Work task:
Give only the number of lines in the data that contain the word "code".

BEGIN Provided records

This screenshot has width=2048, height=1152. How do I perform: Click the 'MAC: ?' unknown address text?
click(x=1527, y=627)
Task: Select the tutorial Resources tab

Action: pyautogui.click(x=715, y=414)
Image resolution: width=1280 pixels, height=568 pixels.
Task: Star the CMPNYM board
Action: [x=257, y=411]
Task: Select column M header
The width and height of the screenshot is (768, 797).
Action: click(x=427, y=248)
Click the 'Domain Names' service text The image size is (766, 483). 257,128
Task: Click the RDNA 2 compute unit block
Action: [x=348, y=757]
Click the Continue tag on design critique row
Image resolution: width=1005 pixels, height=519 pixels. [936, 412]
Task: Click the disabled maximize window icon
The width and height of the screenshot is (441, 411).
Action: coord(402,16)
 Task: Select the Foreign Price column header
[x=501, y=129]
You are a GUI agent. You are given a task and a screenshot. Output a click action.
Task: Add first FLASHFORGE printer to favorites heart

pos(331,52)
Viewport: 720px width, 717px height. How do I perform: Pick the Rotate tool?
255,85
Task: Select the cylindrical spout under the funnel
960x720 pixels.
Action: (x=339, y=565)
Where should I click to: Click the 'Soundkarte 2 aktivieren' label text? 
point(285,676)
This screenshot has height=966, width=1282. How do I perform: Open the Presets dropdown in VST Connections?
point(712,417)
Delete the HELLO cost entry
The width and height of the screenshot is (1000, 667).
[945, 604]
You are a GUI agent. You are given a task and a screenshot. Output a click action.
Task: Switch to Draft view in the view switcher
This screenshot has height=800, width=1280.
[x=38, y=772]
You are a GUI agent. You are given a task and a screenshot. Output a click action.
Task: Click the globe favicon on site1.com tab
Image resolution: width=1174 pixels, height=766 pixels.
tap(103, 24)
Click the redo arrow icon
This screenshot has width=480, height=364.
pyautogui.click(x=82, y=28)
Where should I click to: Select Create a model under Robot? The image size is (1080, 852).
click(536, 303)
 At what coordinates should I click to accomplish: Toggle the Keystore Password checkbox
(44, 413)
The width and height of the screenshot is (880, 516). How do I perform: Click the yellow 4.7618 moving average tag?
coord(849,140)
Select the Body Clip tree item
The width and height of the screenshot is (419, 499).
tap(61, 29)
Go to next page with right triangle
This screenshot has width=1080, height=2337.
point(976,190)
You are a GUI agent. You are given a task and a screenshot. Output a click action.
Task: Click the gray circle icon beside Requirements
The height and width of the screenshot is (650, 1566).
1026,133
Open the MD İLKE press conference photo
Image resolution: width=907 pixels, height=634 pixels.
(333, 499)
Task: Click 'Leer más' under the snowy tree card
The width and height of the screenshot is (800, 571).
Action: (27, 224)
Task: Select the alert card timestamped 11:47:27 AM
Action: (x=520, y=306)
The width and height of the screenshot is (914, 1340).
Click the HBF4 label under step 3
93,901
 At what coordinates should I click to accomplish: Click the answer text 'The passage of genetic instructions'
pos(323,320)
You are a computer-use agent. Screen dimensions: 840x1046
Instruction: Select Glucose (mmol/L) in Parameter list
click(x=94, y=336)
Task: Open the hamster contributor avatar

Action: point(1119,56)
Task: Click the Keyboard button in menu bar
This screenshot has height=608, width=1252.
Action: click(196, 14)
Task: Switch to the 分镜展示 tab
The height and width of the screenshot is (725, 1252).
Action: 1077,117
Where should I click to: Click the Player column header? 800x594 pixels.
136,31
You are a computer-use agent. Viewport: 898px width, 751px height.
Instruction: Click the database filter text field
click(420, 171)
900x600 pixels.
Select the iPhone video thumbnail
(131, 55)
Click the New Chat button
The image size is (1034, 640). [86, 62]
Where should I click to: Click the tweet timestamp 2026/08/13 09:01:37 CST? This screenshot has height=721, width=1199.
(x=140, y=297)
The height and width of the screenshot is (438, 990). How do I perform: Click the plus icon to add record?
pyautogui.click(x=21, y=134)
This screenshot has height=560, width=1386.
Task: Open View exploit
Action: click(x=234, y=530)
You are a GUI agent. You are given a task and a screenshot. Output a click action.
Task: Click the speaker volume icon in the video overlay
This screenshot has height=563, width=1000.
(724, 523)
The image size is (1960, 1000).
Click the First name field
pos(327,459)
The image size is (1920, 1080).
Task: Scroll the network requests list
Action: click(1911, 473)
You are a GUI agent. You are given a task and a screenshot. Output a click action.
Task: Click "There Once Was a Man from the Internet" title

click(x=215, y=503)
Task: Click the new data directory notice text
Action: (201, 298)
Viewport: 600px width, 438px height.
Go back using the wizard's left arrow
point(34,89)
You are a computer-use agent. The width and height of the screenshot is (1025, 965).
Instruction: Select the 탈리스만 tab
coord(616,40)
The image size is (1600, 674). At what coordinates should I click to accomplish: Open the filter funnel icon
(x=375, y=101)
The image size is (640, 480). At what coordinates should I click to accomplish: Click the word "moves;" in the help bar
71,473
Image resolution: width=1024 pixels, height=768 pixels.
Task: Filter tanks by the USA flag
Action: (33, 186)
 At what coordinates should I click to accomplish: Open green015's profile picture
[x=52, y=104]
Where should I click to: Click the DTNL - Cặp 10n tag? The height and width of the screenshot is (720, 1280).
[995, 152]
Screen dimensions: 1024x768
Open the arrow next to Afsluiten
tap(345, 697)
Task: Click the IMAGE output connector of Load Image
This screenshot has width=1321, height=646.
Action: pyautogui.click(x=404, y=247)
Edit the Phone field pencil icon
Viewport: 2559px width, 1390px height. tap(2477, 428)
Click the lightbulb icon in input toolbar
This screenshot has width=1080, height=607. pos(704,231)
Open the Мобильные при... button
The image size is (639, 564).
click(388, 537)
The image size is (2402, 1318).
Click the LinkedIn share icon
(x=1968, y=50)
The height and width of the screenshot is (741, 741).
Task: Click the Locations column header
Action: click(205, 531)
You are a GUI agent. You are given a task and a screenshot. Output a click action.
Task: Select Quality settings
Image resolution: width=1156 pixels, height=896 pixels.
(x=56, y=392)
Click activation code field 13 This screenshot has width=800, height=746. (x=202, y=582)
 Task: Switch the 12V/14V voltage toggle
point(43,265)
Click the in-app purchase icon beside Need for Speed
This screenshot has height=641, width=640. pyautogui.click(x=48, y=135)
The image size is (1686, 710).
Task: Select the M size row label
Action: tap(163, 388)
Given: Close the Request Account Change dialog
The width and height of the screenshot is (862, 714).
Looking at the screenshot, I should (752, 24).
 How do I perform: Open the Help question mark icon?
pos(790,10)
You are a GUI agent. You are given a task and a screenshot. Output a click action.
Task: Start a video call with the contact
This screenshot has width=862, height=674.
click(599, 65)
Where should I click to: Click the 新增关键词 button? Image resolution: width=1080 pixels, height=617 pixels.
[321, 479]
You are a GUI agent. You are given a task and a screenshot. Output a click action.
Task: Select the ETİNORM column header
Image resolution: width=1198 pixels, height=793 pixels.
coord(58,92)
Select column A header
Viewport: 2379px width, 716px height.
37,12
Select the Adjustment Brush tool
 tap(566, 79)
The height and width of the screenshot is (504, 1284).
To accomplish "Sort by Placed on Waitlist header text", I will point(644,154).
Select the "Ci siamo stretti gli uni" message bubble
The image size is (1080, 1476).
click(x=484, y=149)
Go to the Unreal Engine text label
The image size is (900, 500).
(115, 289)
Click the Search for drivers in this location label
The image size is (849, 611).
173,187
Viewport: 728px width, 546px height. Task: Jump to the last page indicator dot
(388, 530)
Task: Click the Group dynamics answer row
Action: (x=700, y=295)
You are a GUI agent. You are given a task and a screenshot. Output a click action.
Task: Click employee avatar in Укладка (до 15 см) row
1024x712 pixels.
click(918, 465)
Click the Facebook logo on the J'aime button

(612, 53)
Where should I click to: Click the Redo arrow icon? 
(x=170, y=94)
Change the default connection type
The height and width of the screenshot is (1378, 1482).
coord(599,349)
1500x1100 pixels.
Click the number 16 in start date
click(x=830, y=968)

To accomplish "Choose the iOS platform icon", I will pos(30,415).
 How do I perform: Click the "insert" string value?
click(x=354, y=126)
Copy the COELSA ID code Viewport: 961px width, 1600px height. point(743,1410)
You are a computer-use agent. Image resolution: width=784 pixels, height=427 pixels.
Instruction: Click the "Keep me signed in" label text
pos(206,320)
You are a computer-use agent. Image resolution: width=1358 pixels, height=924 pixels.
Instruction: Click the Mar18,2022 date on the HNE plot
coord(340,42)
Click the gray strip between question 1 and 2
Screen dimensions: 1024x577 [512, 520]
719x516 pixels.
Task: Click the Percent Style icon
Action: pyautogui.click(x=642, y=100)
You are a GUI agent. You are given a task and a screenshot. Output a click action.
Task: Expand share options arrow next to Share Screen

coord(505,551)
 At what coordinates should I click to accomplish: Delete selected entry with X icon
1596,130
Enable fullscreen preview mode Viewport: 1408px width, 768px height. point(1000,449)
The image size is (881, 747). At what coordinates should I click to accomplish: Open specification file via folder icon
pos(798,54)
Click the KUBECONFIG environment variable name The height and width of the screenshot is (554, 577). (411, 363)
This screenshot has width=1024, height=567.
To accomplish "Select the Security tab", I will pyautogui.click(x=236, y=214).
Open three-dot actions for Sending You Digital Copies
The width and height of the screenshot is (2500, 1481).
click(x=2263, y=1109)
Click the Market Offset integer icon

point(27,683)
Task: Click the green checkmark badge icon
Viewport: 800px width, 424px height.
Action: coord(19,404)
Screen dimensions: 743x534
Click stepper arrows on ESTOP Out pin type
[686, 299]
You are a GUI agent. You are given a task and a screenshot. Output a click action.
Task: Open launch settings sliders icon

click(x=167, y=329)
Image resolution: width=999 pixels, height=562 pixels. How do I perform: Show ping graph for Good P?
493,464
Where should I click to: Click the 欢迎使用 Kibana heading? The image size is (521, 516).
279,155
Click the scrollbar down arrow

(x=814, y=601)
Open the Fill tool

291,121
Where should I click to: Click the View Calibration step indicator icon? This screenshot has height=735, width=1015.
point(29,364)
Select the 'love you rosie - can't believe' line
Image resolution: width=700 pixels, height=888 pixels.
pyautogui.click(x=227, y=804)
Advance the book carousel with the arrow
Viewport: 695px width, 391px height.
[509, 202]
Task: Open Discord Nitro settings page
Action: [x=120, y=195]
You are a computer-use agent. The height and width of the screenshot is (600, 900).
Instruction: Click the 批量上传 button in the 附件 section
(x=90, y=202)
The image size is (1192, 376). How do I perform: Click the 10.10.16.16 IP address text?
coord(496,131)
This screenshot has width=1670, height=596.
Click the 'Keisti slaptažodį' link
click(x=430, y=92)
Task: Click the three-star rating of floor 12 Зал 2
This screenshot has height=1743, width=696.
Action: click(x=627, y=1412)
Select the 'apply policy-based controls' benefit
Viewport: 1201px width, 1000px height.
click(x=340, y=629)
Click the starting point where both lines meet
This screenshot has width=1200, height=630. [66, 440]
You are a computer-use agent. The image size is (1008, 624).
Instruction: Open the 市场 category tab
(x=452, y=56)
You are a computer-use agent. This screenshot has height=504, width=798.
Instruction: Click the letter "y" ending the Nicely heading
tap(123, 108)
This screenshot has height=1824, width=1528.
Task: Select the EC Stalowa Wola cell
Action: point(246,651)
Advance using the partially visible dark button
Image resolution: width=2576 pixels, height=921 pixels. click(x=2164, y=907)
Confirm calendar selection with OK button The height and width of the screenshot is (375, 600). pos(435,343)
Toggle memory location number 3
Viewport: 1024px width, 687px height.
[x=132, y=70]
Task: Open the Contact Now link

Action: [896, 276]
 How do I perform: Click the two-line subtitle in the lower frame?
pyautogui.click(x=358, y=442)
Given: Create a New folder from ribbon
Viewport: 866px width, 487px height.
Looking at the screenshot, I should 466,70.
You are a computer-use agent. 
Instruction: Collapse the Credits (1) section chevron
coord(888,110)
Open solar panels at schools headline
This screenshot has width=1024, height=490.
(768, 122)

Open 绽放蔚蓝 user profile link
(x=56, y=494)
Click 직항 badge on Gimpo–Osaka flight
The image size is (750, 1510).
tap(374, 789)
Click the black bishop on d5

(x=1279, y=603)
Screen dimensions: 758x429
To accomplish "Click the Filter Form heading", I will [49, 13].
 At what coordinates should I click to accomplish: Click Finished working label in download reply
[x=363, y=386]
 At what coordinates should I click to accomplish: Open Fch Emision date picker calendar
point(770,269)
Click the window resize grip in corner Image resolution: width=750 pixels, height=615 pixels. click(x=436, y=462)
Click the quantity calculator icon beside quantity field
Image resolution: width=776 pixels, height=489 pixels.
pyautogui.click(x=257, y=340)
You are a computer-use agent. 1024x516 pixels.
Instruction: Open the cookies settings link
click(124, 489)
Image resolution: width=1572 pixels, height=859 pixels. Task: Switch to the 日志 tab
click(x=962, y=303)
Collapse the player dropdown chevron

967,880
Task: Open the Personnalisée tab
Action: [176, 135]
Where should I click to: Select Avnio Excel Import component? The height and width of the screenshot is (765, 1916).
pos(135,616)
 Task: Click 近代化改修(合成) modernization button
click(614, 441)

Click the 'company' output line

END Provided records

Written solution:
2